I don't really know how else to address this for you. Maybe you saw or heard some NPR or wall street journal clip about strategic voting and that was formative for your understanding of how elections work. Regardless, it was wrong because in the real world, when we run real elections, not hypothetical ones, voters choose to do or not do a wide range of different things.
That's not wishful thinking. That's looking at results from real elections. You aren't addressing reality, you are moralizing about how you wish things were, but aren't.
The point is that your moralizing and insistence doesn't have any bearing on how voters actually behave. You have to base your strategy on how things actually are, in the real world, backed up with receipts from real elections.
Strategic voting as strategy is irrelevant if voters don't actually behave that way. You might claim then that American voters are stupid voters who vote against their own their own interests because they don't abide by your approach. Ok fine. Then they are that way. But then you also must acknowledge that your outline if how to win an election is flawed because American voters don't behave that way.
You want voters to vote better but they don't. You want voters to be smarter but they aren't. If you are advocating a strategy that requires voters to be both smarter and better than they are, what's the likelihood of it succeeding?
You can't "fix" voter behavior. You can only adapt the strategies you rely on to accommodate real voters.
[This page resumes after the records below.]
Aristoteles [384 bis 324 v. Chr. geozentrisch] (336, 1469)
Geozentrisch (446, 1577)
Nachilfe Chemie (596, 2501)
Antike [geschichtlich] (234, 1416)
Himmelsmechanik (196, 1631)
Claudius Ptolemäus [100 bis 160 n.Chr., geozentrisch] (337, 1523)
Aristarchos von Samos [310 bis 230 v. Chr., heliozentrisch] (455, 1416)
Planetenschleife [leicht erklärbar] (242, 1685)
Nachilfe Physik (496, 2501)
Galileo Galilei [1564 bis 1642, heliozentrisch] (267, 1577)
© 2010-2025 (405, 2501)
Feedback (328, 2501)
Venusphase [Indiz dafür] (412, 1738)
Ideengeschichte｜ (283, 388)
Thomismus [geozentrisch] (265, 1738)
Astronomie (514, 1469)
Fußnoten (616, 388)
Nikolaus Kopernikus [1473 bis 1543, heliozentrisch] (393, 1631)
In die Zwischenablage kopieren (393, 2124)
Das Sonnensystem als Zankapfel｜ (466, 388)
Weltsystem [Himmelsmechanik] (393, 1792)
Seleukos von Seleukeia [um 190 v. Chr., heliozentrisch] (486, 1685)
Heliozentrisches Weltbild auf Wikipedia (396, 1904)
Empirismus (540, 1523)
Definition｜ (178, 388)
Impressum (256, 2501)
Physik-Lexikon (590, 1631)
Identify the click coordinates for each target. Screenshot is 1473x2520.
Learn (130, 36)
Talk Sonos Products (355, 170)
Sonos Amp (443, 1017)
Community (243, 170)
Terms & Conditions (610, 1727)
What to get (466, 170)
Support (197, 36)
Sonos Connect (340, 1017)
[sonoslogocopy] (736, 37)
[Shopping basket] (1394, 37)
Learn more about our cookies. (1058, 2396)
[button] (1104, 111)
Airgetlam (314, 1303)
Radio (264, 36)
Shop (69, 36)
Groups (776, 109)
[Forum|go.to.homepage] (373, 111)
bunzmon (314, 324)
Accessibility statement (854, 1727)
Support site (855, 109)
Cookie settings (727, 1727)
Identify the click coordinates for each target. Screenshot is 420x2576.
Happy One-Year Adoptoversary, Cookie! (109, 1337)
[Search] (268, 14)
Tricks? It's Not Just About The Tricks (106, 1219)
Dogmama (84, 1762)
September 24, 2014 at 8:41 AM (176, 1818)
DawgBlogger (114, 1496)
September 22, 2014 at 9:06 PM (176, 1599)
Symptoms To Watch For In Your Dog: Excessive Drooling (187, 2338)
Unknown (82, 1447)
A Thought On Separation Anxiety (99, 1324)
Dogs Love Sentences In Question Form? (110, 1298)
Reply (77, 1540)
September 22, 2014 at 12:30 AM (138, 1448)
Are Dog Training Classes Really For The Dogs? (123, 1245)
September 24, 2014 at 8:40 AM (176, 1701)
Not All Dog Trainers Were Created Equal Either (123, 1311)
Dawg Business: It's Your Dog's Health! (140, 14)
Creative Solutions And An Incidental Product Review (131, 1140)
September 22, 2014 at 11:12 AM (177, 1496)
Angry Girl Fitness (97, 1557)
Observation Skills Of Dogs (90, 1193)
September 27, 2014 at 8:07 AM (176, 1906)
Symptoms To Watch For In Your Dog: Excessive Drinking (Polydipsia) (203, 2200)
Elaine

Advocating strategic voting doesn't do this and lives in the realm of puritanical moralizing.
That's it. It's all that matters. There was one path to winning the election and it was to get the candidate to change their policy in the most important issue of the election. There was no other path to victory for the Dems.
We agree that voters don't meet your moral standard. But if you are advocating for strategies that depend on voters being different than they are, its your fault when those strategies fail.
Are you Kamala Harris? If you are, Mamala, if I can call you Mamala, why didn't you change your stance on Gaza so that you could win the election?
I apologize for interpretating the word "you" to mean the word "you". If you mean to speak of "they", you can use language like "voters", or the "electorate", or the "unwashed masses", whatever you prefer. But when you use the word "you" in response to something I say, there is no other way for me to interpret that other than by assuming you are directing the statement at me.
If that was all that mattered, people would have voted for less genocide, rather than refusing to vote so they could say they didn't vote for genocide, when in fact they said they were fine with whatever the rest of the voting public went with, which was inevitably some degree of genocide. Certainly, voting for Trump in protest wasn't a vote against genocide.
I'm sorry that your grasp of the English language is lacking. In that case, you, which is always syntactically plural, was used to refer to a singular individual.